En bref – La publication le 29 janvier dernier du rapport annuel 2018 sur l’état des forces armées allemandes confirme la persistance des carences humaines, matérielles et administratives de la Bundeswehr, mais aussi l’amorce de changements.

Berlin. Le rapporteur parlementaire pour la Bundeswehr, le député social-démocrate Hans-Peter Bartels, n’a pas fait de quartier dans son dernier rapport, dont la sortie chaque année en janvier constitue un moment très suivi de la vie politique allemande (1). La Bundeswehr sort de 25 années de coupes budgétaires, qui ont gravement affecté les capacités de déploiement, les matériels et les effectifs humains.Le tournant attendu et la remise sur pied de l’armée allemande n’ont toujours pas eu lieu.

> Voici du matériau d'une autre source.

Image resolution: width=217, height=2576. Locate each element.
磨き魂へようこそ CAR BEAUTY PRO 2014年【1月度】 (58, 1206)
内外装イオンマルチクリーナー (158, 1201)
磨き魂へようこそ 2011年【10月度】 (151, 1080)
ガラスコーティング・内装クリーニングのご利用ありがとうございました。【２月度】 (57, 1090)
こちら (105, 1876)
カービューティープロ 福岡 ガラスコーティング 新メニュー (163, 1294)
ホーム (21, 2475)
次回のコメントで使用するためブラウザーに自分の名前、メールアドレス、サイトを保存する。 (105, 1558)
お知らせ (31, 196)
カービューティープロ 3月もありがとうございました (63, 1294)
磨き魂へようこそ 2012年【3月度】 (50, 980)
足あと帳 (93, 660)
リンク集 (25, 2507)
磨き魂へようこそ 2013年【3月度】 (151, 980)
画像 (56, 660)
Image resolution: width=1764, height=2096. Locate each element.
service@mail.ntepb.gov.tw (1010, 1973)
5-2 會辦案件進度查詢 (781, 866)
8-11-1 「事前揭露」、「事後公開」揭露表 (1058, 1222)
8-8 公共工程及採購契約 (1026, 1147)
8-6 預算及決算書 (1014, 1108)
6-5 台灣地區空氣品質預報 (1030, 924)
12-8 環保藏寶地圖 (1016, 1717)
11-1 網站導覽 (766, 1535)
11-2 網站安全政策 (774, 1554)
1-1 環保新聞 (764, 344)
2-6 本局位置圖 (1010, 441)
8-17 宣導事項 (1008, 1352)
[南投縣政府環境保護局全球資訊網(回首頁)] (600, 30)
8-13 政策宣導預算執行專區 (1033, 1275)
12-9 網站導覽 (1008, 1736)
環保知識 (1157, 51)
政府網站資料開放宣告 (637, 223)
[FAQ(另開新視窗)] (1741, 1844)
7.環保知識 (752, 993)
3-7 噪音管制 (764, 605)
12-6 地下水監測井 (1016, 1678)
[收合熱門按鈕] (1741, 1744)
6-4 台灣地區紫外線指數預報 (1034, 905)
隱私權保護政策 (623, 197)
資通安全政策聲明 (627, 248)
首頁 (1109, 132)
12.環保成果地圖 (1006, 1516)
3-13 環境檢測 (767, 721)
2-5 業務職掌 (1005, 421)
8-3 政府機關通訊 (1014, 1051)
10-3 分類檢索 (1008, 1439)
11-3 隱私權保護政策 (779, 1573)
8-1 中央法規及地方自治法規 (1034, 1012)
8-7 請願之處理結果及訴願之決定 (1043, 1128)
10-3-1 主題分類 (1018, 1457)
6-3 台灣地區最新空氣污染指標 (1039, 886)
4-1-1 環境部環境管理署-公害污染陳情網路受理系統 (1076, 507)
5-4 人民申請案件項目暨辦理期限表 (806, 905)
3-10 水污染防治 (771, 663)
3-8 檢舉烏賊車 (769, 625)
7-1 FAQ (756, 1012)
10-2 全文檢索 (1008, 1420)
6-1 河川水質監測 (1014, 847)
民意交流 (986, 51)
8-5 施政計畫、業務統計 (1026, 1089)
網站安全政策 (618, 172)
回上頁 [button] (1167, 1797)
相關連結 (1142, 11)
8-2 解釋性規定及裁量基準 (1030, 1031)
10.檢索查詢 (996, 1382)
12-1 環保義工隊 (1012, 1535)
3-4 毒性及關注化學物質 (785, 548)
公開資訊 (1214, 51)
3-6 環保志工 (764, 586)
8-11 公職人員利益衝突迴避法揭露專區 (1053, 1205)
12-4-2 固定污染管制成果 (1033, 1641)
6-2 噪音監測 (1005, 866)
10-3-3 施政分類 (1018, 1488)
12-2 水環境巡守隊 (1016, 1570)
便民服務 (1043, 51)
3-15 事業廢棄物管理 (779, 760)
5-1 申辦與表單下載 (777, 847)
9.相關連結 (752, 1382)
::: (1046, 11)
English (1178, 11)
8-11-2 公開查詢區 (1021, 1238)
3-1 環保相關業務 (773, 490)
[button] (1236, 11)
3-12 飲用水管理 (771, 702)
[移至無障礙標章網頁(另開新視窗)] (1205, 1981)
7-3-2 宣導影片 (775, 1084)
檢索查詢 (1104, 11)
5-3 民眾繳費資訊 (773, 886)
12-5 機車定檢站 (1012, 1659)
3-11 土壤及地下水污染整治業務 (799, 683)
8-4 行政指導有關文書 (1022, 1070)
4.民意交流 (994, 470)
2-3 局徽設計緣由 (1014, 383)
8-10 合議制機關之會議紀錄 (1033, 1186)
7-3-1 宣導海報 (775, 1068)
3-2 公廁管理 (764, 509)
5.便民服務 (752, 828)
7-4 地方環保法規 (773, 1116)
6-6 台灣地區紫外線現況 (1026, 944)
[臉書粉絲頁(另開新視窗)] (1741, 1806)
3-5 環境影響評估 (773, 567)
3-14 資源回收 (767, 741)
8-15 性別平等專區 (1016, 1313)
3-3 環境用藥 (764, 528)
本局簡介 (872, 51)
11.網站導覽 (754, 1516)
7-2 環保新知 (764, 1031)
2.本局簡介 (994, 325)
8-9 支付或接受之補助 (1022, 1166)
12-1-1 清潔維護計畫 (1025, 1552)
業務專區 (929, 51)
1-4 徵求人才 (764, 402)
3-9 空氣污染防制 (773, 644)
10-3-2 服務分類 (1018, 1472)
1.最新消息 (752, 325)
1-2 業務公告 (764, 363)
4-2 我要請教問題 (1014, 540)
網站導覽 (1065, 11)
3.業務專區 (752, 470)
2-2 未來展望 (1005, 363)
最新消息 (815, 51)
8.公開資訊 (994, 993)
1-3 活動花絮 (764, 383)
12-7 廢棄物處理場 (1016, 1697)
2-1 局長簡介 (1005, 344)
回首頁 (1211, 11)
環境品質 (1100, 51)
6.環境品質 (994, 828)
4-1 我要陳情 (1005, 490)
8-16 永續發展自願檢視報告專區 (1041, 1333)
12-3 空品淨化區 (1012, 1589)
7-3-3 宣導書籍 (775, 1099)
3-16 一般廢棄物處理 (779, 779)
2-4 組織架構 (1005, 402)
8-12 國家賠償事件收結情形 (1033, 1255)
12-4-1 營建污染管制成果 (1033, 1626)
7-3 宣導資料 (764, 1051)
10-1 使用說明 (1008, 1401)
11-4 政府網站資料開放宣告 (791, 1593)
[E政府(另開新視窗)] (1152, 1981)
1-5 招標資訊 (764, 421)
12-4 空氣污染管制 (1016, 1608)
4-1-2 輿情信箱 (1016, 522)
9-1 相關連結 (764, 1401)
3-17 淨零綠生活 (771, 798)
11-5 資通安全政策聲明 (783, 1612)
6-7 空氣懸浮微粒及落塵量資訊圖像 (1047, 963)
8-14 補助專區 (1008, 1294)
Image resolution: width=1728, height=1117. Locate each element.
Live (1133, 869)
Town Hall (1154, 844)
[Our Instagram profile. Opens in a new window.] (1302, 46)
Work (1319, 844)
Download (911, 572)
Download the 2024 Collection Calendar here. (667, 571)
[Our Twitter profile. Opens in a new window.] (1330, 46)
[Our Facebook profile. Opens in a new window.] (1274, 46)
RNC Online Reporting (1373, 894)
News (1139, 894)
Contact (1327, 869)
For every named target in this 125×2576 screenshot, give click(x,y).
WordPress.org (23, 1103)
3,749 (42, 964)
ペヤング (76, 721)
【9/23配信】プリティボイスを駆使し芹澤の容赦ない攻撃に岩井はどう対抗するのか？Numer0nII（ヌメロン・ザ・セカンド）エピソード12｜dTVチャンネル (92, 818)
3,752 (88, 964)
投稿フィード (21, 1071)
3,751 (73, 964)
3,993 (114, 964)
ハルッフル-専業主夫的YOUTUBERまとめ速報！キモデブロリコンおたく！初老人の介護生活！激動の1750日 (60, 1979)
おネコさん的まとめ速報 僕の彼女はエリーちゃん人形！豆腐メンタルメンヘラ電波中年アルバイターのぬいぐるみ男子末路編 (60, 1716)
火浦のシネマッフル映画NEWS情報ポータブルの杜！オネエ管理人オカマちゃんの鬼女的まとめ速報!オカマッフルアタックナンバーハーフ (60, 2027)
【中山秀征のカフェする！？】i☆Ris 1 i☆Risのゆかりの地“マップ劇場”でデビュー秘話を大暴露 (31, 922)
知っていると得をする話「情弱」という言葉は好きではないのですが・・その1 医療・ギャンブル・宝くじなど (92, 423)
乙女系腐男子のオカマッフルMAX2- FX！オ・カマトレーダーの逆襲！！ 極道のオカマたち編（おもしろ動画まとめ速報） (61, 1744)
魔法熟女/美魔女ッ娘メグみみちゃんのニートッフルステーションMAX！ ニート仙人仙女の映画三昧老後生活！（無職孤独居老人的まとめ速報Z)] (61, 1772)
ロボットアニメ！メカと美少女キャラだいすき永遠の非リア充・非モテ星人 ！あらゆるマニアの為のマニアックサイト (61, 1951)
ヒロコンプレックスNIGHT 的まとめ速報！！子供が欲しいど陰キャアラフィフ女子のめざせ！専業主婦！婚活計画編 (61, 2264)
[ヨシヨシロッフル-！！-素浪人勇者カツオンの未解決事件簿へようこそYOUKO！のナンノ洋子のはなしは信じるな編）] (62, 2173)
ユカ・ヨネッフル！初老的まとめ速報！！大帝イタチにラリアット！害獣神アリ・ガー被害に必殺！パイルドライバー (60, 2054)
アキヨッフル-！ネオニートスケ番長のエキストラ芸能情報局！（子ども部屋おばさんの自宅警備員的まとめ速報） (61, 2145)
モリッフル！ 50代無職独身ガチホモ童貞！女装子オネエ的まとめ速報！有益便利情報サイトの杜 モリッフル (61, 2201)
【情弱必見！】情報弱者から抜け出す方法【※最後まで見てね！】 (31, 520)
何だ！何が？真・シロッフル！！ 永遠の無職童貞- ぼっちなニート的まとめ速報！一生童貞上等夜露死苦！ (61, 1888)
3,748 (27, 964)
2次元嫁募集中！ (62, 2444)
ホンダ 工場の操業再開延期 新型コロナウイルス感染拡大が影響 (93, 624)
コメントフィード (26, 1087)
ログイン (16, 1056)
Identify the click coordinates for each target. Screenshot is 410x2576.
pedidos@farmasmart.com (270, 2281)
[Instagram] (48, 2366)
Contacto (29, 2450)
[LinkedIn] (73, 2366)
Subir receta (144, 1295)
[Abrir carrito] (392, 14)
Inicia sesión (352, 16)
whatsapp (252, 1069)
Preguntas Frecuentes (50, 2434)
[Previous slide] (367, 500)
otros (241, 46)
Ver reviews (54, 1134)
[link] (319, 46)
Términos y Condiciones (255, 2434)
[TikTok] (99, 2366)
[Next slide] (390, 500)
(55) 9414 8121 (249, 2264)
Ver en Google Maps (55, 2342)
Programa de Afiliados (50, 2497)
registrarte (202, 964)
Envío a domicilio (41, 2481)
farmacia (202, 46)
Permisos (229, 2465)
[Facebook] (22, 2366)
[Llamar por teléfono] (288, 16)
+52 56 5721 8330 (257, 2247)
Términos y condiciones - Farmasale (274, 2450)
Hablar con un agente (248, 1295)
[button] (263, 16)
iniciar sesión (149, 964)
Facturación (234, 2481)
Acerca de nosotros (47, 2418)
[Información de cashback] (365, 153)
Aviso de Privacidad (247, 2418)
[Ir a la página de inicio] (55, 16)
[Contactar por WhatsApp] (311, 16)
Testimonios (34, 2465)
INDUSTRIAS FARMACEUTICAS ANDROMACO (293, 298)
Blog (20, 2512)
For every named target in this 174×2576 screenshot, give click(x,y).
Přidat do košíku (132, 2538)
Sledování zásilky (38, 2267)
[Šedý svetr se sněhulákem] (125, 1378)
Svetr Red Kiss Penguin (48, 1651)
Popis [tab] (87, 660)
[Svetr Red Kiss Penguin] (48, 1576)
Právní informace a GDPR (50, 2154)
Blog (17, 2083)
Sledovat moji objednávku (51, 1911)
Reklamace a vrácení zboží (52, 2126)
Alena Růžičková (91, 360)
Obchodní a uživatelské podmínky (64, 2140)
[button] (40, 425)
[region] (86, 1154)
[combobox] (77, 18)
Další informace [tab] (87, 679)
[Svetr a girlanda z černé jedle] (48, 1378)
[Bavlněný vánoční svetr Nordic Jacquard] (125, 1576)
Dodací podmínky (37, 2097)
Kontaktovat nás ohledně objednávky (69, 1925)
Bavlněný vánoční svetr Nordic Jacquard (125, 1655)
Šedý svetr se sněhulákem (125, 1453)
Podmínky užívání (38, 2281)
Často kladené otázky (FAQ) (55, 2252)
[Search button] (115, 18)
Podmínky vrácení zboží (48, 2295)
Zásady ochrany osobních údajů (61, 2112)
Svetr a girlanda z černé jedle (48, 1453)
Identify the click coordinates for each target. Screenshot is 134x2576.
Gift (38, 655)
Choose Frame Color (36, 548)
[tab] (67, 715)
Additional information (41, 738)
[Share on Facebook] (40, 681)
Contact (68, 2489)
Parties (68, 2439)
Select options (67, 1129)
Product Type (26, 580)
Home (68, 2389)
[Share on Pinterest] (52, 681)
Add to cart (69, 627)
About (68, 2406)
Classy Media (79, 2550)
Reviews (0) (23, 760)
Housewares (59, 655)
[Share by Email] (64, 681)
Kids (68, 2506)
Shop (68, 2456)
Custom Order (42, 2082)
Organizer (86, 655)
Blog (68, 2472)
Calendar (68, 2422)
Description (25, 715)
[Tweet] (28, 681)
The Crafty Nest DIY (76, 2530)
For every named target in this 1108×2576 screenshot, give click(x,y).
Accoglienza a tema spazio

L’armée peine à recruter parmi les jeunes, peu séduits par les conditions de vie et la rémunération relativement médiocres qu’offre la carrière militaire dans un pays en situation de plein emploi. Ainsi, il manque selon le rapport environ 21 000 officiers pour encadrer les troupes allemandes. La Bundeswehr est également régulièrement agitée par la découverte de tendances d’extrême droite parmi une petite minorité des soldats.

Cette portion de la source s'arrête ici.